Post-Separation Accrual

The court discussed the concept of post-separation accrual extensively, acknowledging that in certain circumstances, assets accumulated post-separation can be considered non-matrimonial. The court was influenced by case law that emphasized the difference between passive and active growth, insisted on considering the spouse’s domestic contributions during separation, and highlighted the importance of not overlooking that one party’s post-separation industry could generate non-matrimonial assets. Key precedents included Cooper-Hohn v Hohn [2015], where the court elucidated that fairness required accounting for significant post-separation accruals and post-separation contributions.

Calculation Approach

The judgement rejected a purely formulaic approach, underpinning the decision-making process with reasoning from Hart v Hart [2017], suggesting that determining matrimonial versus non-matrimonial assets is not to be approached with rigorous formulae but assessed with the requisite generality or specificity appropriate to the case.

Outcomes

Upon reviewing the evidence and arguments, the Deputy High Court Judge decided that:

  • The Wife’s share of post-separation accrued assets from X Ltd should be 42.5%, with the Husband’s share being 57.5%. This decision took into account the Husband’s post-separation labour contributing to the business’s increased value.
  • The approximate growth in company value attributable to post-separation efforts was evaluated to be about 50%. Various factors were considered, including the unreliability of the valuation, passive growth, market condition changes, and domestic contributions made by the Wife.
  • A ‘by and large’ approach was preferred over a purely formulaic or linear time apportionment method, with the resultant division deemed fair given the complexities and uncertainties involved in the asset valuation and future growth projections.

Conclusion

In GA v EL (No 2), the court conducted a meticulous examination of both passive and active contributions to the post-separation increase in business value.
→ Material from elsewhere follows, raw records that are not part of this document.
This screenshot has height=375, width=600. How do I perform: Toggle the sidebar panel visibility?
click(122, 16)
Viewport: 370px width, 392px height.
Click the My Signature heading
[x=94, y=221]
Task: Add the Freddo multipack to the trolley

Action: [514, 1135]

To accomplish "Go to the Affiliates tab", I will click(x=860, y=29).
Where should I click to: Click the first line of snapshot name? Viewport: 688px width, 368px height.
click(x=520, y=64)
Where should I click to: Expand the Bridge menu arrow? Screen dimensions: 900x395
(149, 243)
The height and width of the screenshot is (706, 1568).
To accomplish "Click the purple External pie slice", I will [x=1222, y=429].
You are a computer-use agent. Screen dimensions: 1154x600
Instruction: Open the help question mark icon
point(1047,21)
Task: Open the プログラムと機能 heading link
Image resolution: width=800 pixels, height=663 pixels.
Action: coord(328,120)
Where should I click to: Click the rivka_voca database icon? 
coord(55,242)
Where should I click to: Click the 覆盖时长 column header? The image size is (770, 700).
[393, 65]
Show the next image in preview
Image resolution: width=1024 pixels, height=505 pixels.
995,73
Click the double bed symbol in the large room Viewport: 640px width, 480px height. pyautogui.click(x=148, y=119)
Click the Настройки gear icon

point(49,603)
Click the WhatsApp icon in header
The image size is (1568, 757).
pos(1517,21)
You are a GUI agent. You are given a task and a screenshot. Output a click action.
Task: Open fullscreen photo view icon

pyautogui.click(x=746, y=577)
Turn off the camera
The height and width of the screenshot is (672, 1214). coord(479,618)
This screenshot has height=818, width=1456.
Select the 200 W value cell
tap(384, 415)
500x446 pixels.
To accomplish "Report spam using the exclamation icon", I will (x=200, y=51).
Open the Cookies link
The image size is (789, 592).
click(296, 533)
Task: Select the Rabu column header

The judgement highlights the nuanced and tailored approach the court must take when dealing with post-separation asset growth. Importantly, it emphasizes the necessity of the overarching principle of fairness, the consideration of each party’s contributions, and the acknowledgment that sharing principles can warrant adjustment in response to post-separation efforts. The case serves as a significant reference for cases concerning complex asset divisions post-separation and demonstrates that while past case law provides a framework, each case’s unique facts are paramount in guiding a court’s decision-making.